I did… and now I am settled back into painful reality, where he is dead and I'm still breathing (each breath is another mountain I force myself to climb – maybe one day I'll reach the summit) and I'm not quite sure about much. I remember happiness, a clinging fuzzy feeling that leaves me with an almost-smile, and I associate it with him, my love, my life, my reason. A wound running through my heart, wrenching it apart so blood falls like tears down the middle, continues to weep and still I wonder, I wonder…

My gift to him stays with me forever. Ink etched on a bleeding wound, in hopes that it will heal and blood will seep no longer. It does not but I caress the tattoo fondly. His name, written in his slanted and messy scrawl, stretched over a flying snitch. The golden snitch bearing his name flies up and down my arm, across my back and he is with me always.

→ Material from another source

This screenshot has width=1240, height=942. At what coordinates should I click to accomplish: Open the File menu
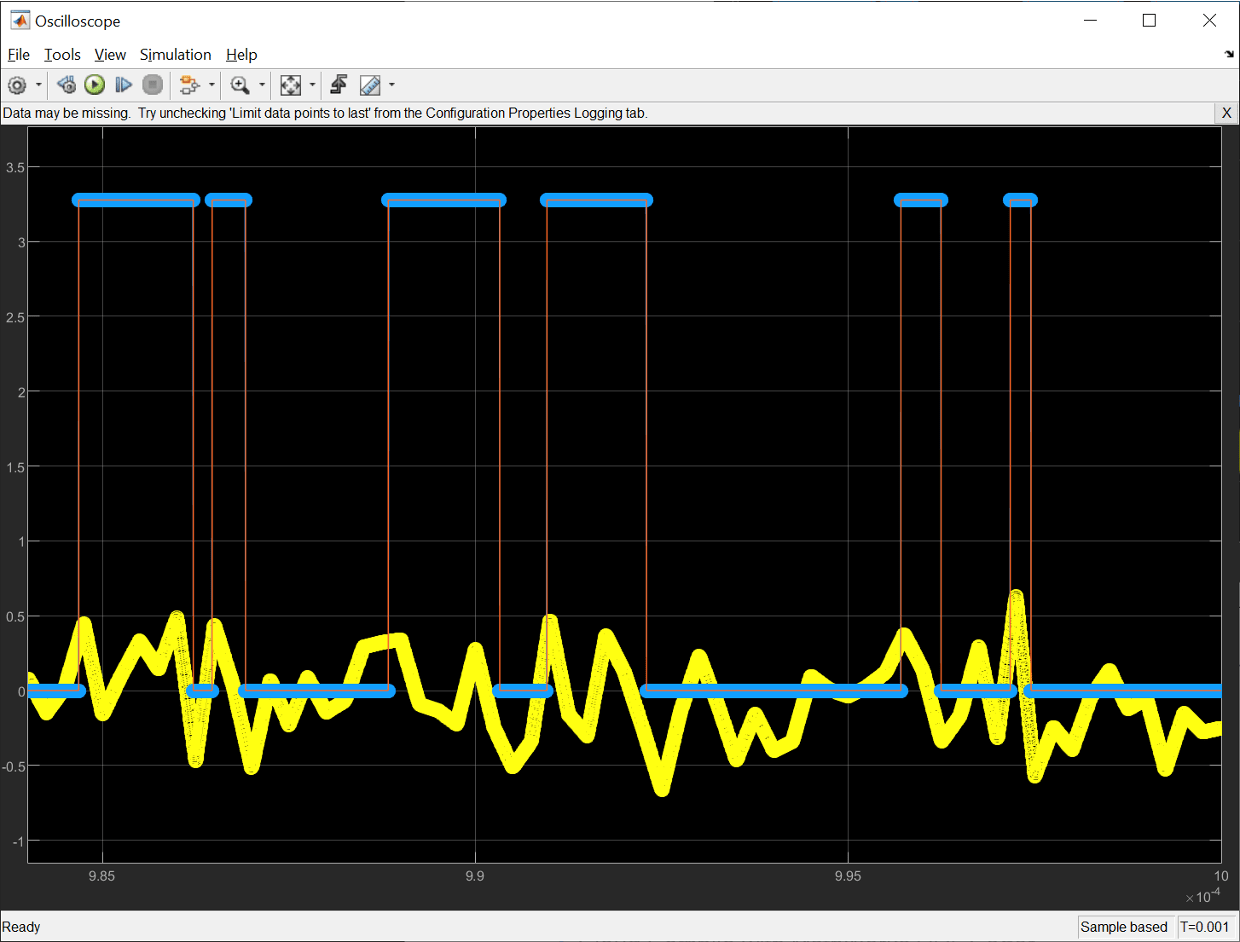[19, 55]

When they have all left and night is dawning, I sit by his grave and I remove the bandage covering the tattoo. I do not care for the infections I may get – I must show him. Yes, yes. Light from the full moon, bright amongst a few stars, shines down on the golden ball with its stretched out silver wings and I imagine that somewhere better than here, he is smiling down upon me.

Strangely, it does not make me feel better.

Leaning against his gravestone, almost hugging it, I close my eyes. I am okay. I am okay.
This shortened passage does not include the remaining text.